Kardioversi diindikasikan untuk pasien dengan aritmia ventrikel. Metode ini didasarkan pada penggunaan pembuangan listrik. Penting untuk melakukan diagnosis banding yang benar. Jika bentuk gangguan konduksi ternyata atrium, maka prosedurnya akan dikontraindikasikan. Ini karena kemungkinan penggumpalan darah yang tinggi..

Jika jantung tidak dapat mengatasi masalahnya sendiri, maka alat pacu jantung buatan dipasang di bawah kulit. Ketika fokus aritmia terdeteksi, kateter dimasukkan, yang tugasnya adalah menghancurkannya - ablasi. Metode pengobatan ini akan mengembalikan pasien ke kehidupan yang memuaskan..

Komplikasi irama jantung tidak teratur

Bahaya aritmia tidak hanya terletak pada pelanggaran aliran darah pada organ vital. Jika tidak ada perawatan, konsekuensi mungkin terjadi, yang meliputi:

  1. Infark miokard. Selama serangan aritmia, jantung berkontraksi dengan kecepatan tinggi dan terkadang pembuluh koroner tidak dapat mengatasi beban..
  2. Stroke. Pembentukan gumpalan darah dikaitkan dengan kerusakan miokardium. Seiring waktu, gumpalan terbentuk, yang bisa masuk ke pembuluh darah otak dan menyebabkan gangguan sirkulasi darah di dalamnya.
  3. Fibrilasi ventrikel. Komplikasi berkembang dengan takikardia, yang berubah menjadi berkedip. Miokardium kehilangan kemampuannya untuk berkontraksi, dan darah tidak mengalir ke organ melalui pembuluh darah. Setelah beberapa menit, aktivitas jantung berhenti dan kematian klinis terjadi. Jika Anda tidak memberikan bantuan pada waktu yang tepat, maka bantuan tersebut masuk ke dalam biologis.

Dalam beberapa kasus, ada pasien dengan gangguan ritme, yang memiliki perjalanan secepat kilat.

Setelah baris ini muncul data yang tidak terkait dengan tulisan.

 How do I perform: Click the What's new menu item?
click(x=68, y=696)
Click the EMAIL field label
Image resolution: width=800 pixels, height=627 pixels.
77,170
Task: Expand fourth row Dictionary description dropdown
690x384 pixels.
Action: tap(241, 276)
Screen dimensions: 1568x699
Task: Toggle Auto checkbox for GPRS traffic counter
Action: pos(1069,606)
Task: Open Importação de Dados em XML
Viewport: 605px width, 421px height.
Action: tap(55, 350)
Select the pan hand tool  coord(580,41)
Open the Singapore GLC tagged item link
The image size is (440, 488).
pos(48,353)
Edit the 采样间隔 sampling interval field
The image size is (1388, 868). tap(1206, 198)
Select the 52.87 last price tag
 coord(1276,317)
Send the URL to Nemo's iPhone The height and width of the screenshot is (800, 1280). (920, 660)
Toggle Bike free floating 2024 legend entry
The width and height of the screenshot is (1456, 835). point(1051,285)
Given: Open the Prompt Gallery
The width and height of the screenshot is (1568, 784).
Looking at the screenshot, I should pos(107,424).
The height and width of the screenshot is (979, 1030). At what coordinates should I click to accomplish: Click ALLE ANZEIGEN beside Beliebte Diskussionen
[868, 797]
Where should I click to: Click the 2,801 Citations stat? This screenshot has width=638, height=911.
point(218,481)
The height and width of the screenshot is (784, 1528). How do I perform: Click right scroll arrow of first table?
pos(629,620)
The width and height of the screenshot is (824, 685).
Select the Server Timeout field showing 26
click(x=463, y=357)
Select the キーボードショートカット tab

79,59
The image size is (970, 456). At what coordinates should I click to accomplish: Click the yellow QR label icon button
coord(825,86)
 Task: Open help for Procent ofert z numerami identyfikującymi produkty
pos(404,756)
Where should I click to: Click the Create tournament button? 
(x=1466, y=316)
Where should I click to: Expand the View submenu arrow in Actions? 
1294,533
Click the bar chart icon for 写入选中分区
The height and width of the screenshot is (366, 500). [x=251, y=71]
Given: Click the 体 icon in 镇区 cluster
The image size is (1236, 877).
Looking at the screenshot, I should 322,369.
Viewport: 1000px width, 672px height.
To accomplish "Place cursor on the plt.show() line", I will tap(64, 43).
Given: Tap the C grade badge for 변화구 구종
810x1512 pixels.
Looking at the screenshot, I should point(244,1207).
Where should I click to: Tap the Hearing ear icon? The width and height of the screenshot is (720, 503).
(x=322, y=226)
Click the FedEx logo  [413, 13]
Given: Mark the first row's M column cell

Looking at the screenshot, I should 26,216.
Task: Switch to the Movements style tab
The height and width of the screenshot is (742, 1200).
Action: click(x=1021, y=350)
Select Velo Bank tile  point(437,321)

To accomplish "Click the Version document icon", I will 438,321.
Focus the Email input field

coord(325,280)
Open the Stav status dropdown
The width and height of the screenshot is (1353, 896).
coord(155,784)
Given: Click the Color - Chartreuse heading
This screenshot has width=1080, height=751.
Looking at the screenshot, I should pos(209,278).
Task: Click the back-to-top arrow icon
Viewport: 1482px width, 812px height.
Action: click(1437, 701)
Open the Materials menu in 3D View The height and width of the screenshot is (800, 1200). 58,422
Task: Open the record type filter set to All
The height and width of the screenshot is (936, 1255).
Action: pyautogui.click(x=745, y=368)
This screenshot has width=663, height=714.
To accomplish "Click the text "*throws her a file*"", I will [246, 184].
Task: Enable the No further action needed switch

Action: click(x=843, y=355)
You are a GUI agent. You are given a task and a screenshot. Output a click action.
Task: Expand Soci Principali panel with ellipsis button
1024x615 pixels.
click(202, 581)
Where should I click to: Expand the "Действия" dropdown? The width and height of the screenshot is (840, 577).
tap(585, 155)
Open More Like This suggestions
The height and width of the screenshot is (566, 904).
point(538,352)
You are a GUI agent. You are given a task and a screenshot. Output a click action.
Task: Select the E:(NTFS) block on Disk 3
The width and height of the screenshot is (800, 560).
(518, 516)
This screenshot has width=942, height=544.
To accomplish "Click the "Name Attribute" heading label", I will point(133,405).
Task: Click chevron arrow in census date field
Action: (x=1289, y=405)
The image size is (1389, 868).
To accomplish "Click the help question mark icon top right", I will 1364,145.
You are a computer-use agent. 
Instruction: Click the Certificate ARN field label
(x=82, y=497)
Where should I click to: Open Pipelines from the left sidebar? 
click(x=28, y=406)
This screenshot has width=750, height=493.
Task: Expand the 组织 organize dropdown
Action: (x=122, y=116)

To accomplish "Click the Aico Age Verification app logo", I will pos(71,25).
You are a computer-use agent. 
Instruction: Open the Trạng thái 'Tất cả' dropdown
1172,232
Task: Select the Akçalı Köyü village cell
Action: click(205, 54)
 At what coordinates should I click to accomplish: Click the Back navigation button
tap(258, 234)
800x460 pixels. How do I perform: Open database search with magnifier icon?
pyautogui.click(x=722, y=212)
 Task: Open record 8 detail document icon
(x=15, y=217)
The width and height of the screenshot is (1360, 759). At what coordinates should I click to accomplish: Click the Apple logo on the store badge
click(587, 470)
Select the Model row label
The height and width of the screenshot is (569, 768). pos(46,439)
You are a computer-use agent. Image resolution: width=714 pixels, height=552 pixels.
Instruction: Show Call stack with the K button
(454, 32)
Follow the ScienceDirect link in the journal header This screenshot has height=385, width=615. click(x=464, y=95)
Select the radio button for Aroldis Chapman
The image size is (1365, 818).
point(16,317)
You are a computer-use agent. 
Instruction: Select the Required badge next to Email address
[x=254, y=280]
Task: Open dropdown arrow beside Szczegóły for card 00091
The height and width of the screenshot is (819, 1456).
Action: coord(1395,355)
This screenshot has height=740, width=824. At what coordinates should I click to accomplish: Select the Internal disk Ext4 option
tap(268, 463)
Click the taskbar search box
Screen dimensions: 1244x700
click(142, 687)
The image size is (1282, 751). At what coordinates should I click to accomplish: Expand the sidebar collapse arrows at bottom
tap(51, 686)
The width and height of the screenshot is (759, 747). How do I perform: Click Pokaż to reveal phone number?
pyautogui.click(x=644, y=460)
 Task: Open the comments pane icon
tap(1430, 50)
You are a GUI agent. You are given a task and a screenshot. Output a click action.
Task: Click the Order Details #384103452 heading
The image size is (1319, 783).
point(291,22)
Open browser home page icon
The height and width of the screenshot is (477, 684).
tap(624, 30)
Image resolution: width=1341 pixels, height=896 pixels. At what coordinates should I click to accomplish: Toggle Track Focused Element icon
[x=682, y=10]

Konsekuensi yang ditunjukkan dari penyakit berkembang dengan cepat, dan tidak mungkin memiliki waktu untuk memberikan bantuan pada tahap pra-rumah sakit. Jenis perkembangan ini mengacu pada kematian jantung mendadak..

Ramalan cuaca

Untuk kehidupan dan kesehatan, prognosisnya baik dengan diagnosis dan pengobatan dini. Jika ada komplikasi dan patologi bersamaan, maka dinilai berdasarkan tingkat keparahan, bentuk aritmia, dinamika kondisi setelah terapi.

Pasien yang berisiko mengalami gangguan irama jantung harus mengingat hal ini dan menghindari faktor pemicu kondisi ini. Ketika gejala tidak menyenangkan yang disebutkan di atas muncul, maka perlu dilakukan pemeriksaan menyeluruh. Memulai pengobatan sejak dini akan membantu menjaga kesehatan dan menghindari komplikasi.

Tanda-tanda pertama Alzheimer atau sekadar kelupaan?

Apa yang harus dilakukan dengan tekanan darah tinggi dan sakit kepala parah?